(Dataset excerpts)
# # # #

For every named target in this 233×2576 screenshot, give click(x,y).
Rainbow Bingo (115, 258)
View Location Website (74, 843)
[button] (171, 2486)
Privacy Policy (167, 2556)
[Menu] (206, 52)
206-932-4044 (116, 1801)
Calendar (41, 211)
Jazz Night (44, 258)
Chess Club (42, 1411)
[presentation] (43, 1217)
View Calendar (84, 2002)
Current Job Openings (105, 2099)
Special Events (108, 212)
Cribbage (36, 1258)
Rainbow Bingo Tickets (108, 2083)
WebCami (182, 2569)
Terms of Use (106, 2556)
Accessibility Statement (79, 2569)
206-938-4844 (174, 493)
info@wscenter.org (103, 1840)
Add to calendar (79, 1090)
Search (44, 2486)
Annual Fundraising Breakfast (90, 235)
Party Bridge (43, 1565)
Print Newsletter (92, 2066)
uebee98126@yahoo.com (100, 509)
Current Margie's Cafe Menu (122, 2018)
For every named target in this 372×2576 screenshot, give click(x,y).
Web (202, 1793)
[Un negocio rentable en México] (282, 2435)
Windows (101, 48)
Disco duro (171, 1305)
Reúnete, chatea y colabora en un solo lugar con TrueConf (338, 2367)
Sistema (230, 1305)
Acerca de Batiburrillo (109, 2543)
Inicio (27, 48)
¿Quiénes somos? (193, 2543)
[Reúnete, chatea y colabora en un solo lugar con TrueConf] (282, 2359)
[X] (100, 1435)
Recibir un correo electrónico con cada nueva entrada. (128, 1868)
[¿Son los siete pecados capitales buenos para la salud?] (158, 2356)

# # # #

(Task) The entries above hold a line with "[button] (171, 2486)" and a later line with "Cribbage (36, 1258)". Write out exactly those lines and all lines between, nothing more.

(Completed task)
[button] (171, 2486)
Privacy Policy (167, 2556)
[Menu] (206, 52)
206-932-4044 (116, 1801)
Calendar (41, 211)
Jazz Night (44, 258)
Chess Club (42, 1411)
[presentation] (43, 1217)
View Calendar (84, 2002)
Current Job Openings (105, 2099)
Special Events (108, 212)
Cribbage (36, 1258)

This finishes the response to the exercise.